» **What to work on**
Reproduce every line of the data below without changing anything.

□ □ □

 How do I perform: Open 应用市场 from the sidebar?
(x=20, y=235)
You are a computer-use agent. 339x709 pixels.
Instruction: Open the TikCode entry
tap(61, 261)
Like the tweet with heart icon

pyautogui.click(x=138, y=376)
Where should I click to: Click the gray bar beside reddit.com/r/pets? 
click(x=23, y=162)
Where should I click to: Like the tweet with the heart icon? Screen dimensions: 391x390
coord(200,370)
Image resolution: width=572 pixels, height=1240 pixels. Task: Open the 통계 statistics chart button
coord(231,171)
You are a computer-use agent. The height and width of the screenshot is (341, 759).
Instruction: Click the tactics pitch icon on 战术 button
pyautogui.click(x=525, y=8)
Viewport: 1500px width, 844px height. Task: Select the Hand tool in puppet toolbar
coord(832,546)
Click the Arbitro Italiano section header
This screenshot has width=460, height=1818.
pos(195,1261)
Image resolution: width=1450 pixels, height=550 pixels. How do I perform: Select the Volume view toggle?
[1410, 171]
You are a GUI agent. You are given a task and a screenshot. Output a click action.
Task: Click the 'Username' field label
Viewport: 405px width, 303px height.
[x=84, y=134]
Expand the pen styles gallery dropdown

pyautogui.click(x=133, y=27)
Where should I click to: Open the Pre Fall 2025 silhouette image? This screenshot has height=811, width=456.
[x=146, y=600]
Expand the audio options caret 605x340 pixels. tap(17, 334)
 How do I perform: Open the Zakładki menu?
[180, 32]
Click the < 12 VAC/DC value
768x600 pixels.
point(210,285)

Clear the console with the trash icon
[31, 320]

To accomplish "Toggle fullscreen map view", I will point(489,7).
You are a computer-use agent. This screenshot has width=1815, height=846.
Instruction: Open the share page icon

□ □ □

» **Solved exercise**
 How do I perform: Open 应用市场 from the sidebar?
(x=20, y=235)
You are a computer-use agent. 339x709 pixels.
Instruction: Open the TikCode entry
tap(61, 261)
Like the tweet with heart icon

pyautogui.click(x=138, y=376)
Where should I click to: Click the gray bar beside reddit.com/r/pets? 
click(x=23, y=162)
Where should I click to: Like the tweet with the heart icon? Screen dimensions: 391x390
coord(200,370)
Image resolution: width=572 pixels, height=1240 pixels. Task: Open the 통계 statistics chart button
coord(231,171)
You are a computer-use agent. The height and width of the screenshot is (341, 759).
Instruction: Click the tactics pitch icon on 战术 button
pyautogui.click(x=525, y=8)
Viewport: 1500px width, 844px height. Task: Select the Hand tool in puppet toolbar
coord(832,546)
Click the Arbitro Italiano section header
This screenshot has width=460, height=1818.
pos(195,1261)
Image resolution: width=1450 pixels, height=550 pixels. How do I perform: Select the Volume view toggle?
[1410, 171]
You are a GUI agent. You are given a task and a screenshot. Output a click action.
Task: Click the 'Username' field label
Viewport: 405px width, 303px height.
[x=84, y=134]
Expand the pen styles gallery dropdown

pyautogui.click(x=133, y=27)
Where should I click to: Open the Pre Fall 2025 silhouette image? This screenshot has height=811, width=456.
[x=146, y=600]
Expand the audio options caret 605x340 pixels. tap(17, 334)
 How do I perform: Open the Zakładki menu?
[180, 32]
Click the < 12 VAC/DC value
768x600 pixels.
point(210,285)

Clear the console with the trash icon
[31, 320]

To accomplish "Toggle fullscreen map view", I will point(489,7).
You are a computer-use agent. This screenshot has width=1815, height=846.
Instruction: Open the share page icon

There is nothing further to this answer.